There has been considerable talk within the financial service industry around what the new normal will be for payments post-pandemic. Factors include the reduction in the use of cash and cheques, the rise in contactless payments and the move to digital solutions. However, in a world of ever-changing, uncertain incomes, another change we’ll soon see is greater flexibility over bill payments, including within utilities.

In the UK alone, Citizens Advice estimates that more than 6 million people have already fallen behind on bills as a result of Covid-19 related issues, and research conducted during lockdown found that just under a fifth of UK households are not confident they will be able to pay their next energy bill. This uncertainty is particularly felt by those who have fluctuating incomes – such as the gig sector. In spring, 70 per cent of gig workers said that they currently had no income and only 23 per cent had money saved.

Many utility providers have been offering additional support to vulnerable customers in recent months but even outside of a pandemic, people with inconsistent or lower incomes can find themselves with insufficient funds to cover their monthly bill payments if they are ill or have an unexpected expense. Indeed, 2.2 million households were behind on council tax bills before the pandemic. Subsequent penalties or fines for late payments make the situation worse. However, new payments technology can provide a lifeline to those struggling to meet regular bill payments. It can be designed to adapt to individual people’s ability to pay, which results in a more empathetic approach from companies – and this additional choice and flexibility is crucial at a time when arrears conversations are likely to be increasingly common.

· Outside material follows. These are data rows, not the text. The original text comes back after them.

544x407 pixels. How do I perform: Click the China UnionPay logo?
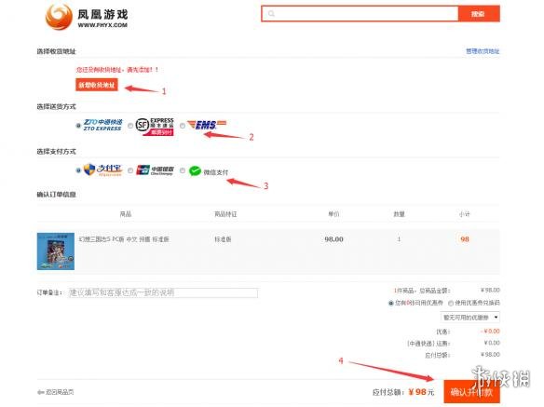click(155, 170)
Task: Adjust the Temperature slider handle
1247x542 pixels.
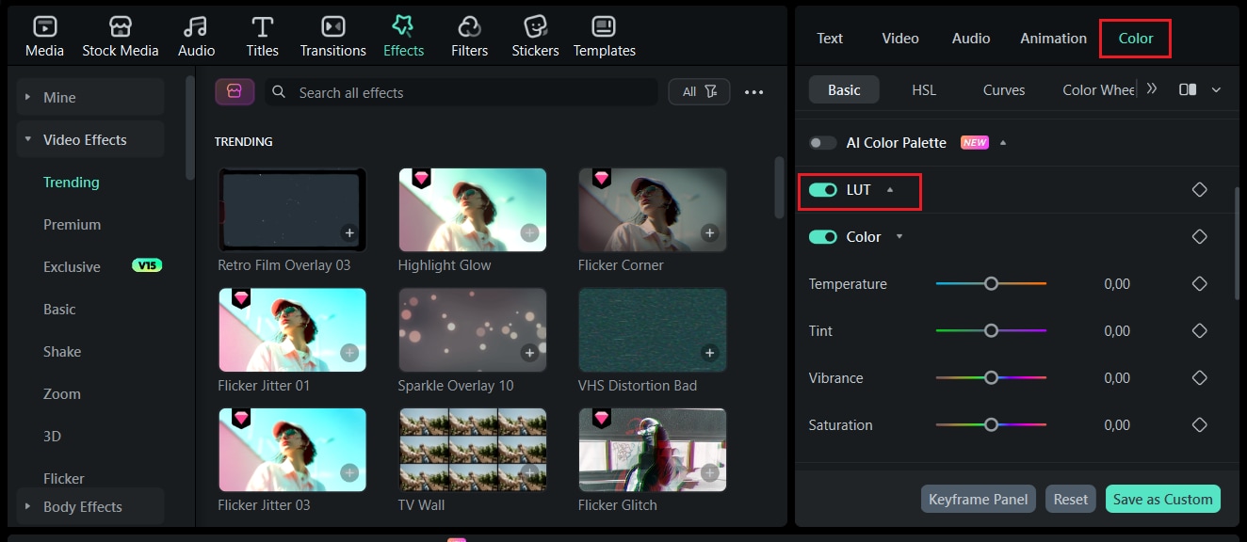Action: pyautogui.click(x=991, y=283)
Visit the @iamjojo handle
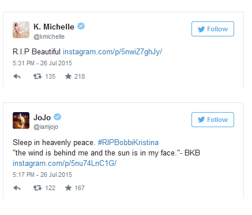252x215 pixels. pos(46,127)
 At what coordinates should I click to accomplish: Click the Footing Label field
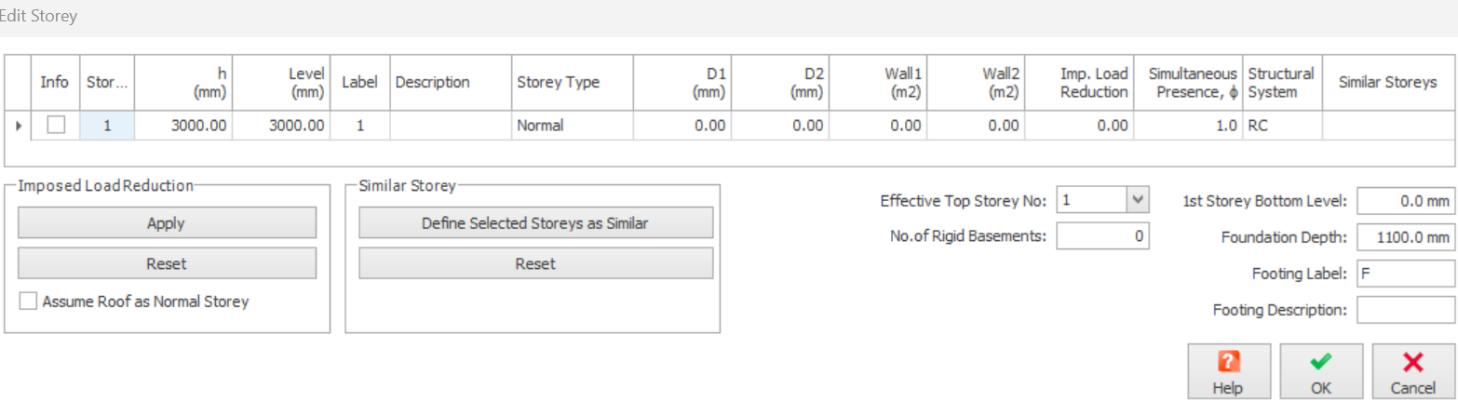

People who receive an irregular income – such as gig workers, seasonal workers and people who work on zero-hour contracts – often need more flexibility over their outgoings on a month-to-month basis. While the UK’s existing bill payment solutions, such as Direct Debit, suit a large percentage of the population, these customers are more likely to make ad-hoc payments via bank transfer, using a card, or in cash, which requires a great deal of personal organisation. This can be inconvenient, time consuming and sometimes prone to error.

With Gartner analysis showing organisations will continue to expand their use of contingent workers post-Covid-19 – and therefore the number of gig workers potentially increasing significantly – it’s clear the new normal will require a shake-up to the traditional bill payments model.

For utility companies and other billers to stand out and deliver true value to the end user, they must adopt payment tools that are designed for the new norm and meet the needs of tomorrow’s consumer and business.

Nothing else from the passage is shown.